Australia is grappling with a second surge of COVID-19 in VIC as Victorian premier Dan Andrews’ solemn announcements of confirmed cases have become a daily routine for the country. The prospect of COVID-19 forcing everyone back into lockdown and face masks becoming mandatory has got many people’s knees shaking, but not quite as much as a throwback photo of VIC Chief Health Officer Brett Sutton looking like a 90’s fk boi that’s making the rounds on the internet.
Speaking of COVID-19 and Dan Andrews, the GOAT team talk about why everyone needs to wear a face mask on ‘It’s Been A Big Day For…’ below:
For many Aussies, VIC’s Chief Health Officer, Brett Sutton, is perhaps best known as the state’s leading health expert and something of Victorian Premier Dan Andrews’ right hand man in this whole COVID-19 thing. On the surface, he’s nothing more than a middle-aged white man who is doing what he can during these difficult times and is radiating some silver fox vibes.
However, that image of Brett has been completely shattered after someone unearthed an old 1997 photo of Sutton looking less like the middle-aged VIC Chief Health Officer of today and more like the unholy fk boi offspring of every 90s grunge band frontman.
To the absolute surprise of no one, the revelation that Brett Sutton was a long-haired 90s lothario combined with the effects of iso has resulted in a lot of people becoming inexplicably horny over VIC’s Chief Health Officer.
For all of Dan Andrews’ efforts in getting people to wear face masks, this resurfaced pic of fk boi Brett Sutton may have undid all his efforts given how people are now taking off their masks so they can hyperventilate over VIC’s Chief Health Officer looking like the bastard love child of Eddie Vedder and Chris Cornell.

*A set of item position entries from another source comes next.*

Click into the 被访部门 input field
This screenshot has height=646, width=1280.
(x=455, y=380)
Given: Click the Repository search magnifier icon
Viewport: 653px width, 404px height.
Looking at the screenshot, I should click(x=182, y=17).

On one hand, we should probably judge the man on his job performance as Victoria’s leading health expert rather than his 90’s fk boi self and it’s not been great given the number of confirmed COVID-19 cases in VIC. But on the other hand, things are so grim right now – especially in Victoria – that we could all use a bit of light-hearted content to get people though these dark times.

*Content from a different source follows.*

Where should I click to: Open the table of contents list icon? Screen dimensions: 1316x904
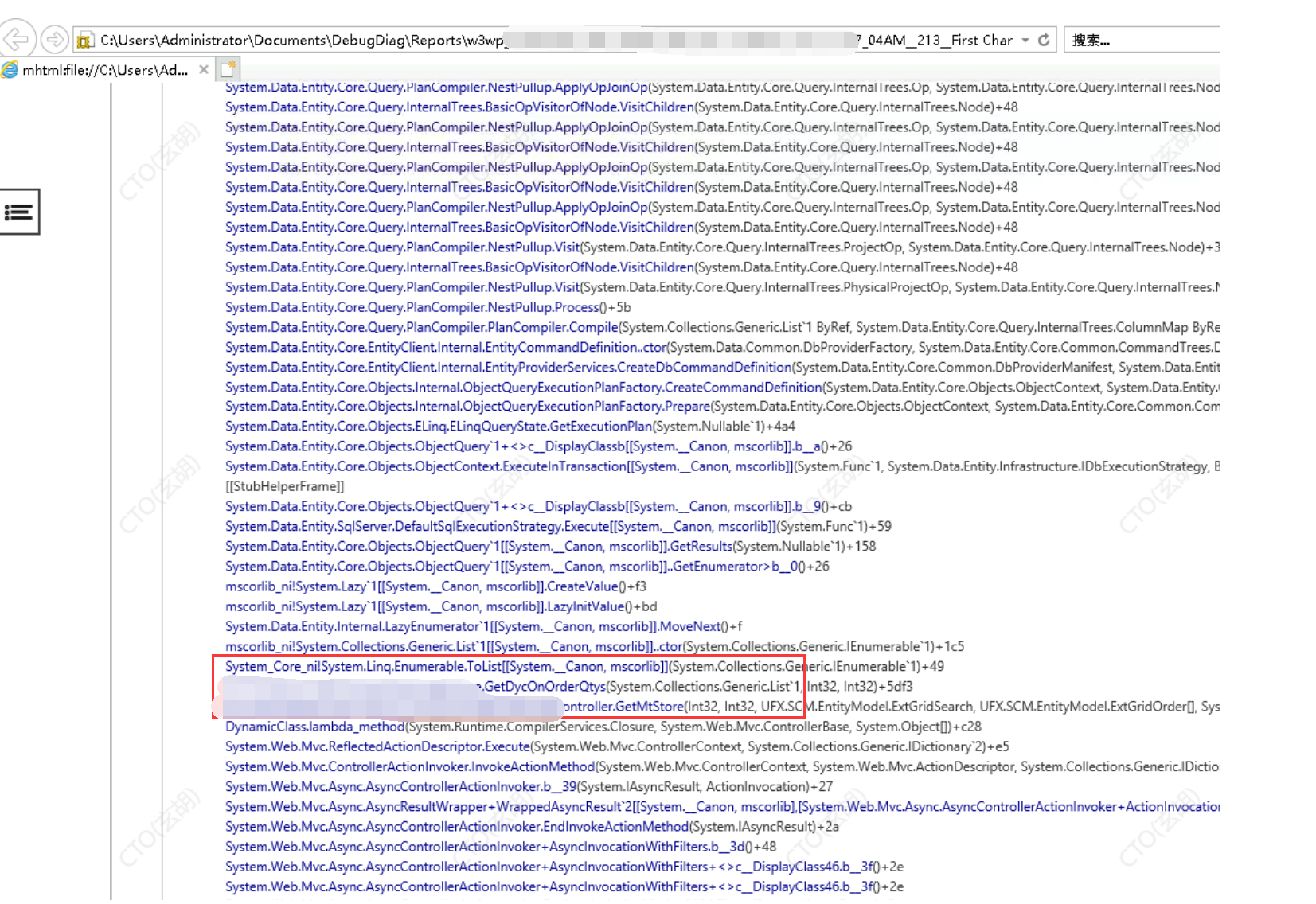click(x=19, y=212)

It is difficult but possible to be critical of VIC’s leading health expert while also acknowledging him to be a thirst trap once the fog of lust wears off a bit.
It’s been surprisingly tough to get everyone onboard the mandatory face mask thing (especially all the Karens out there) despite overwhelming evidence.
But if there’s one thing that’ll convince people, it’s probably VIC Chief Medical Officer Brett Sutton looking like a fk boi who hasn’t showered in a week and will definitely make you a mix tape of all his favourite songs.